# Can't send email in Entourage 2008



## mdsarch86 (Feb 29, 2008)

I have upgraded to Entourage 2008.  I got the following error message when sending email out.

Error
An operation on the server timed out. The server may be down, overloaded, or there may be too much net traffic.
Explanation
Mail could not be sent.

Error -3259

I do not know what this is and how I correct it.  Does any one have any ideas?  Thank-you in advance.

Mike


----------



## MisterMe (Feb 29, 2008)

Could you at give at least a hint about your ISP or email provider provider?


----------



## Satcomer (Mar 1, 2008)

Check your account settings to your ISP/Server. If you are using an ISP they sometimes block the SMTP port 25 (the default send email port) beyond their servers to slow down/stop spammers.
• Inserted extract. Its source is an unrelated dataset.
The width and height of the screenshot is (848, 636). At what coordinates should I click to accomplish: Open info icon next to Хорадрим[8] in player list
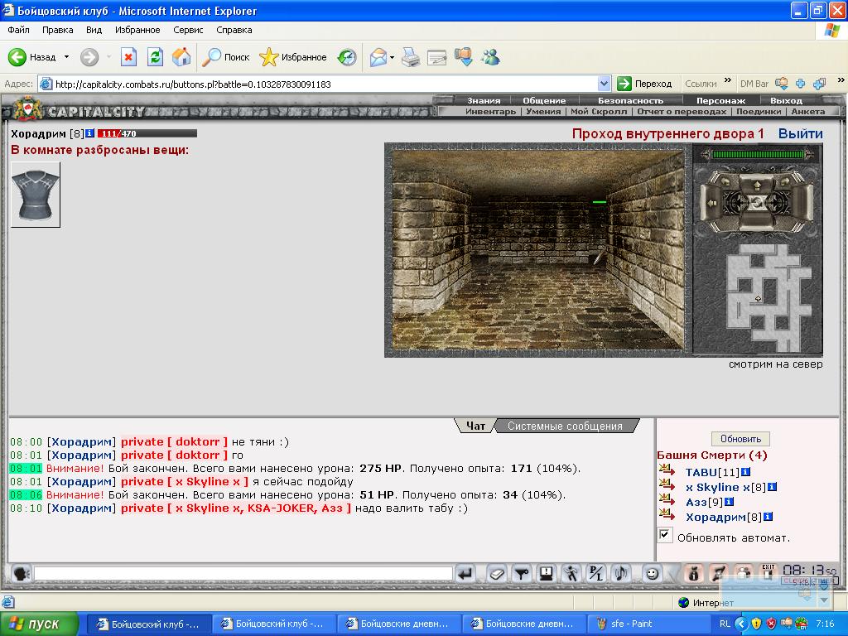pyautogui.click(x=768, y=517)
So if you are going your ISP for email then make your SMTP port to 587.


----------



## mdsarch86 (Mar 1, 2008)

MisterMe said:


> Could you at give at least a hint about your ISP or email provider provider?


I have my email account through godaddy.com.  I also tried the to change the SMTP port to 587.  This did not work either.  Is there something different that I need to try with godaddy.com?


----------



## DeltaMac (Mar 1, 2008)

Have you checked this article?
http://help.godaddy.com/topic/166/article/3552

there's also this article about email limitations.
http://help.godaddy.com/article/2949

or, 





> The server may be down, overloaded, or there may be too much net traffic.



What does Godaddy tell you when you ask them what that message means?


----------



## mdsarch86 (Mar 1, 2008)

Duh!!  Sometimes it is the easiest thing.  In my rush to get my email running I did not contact them.  I just and they had me set the STMP port to 80 and it worked.  Thanks for the propmpt.


----------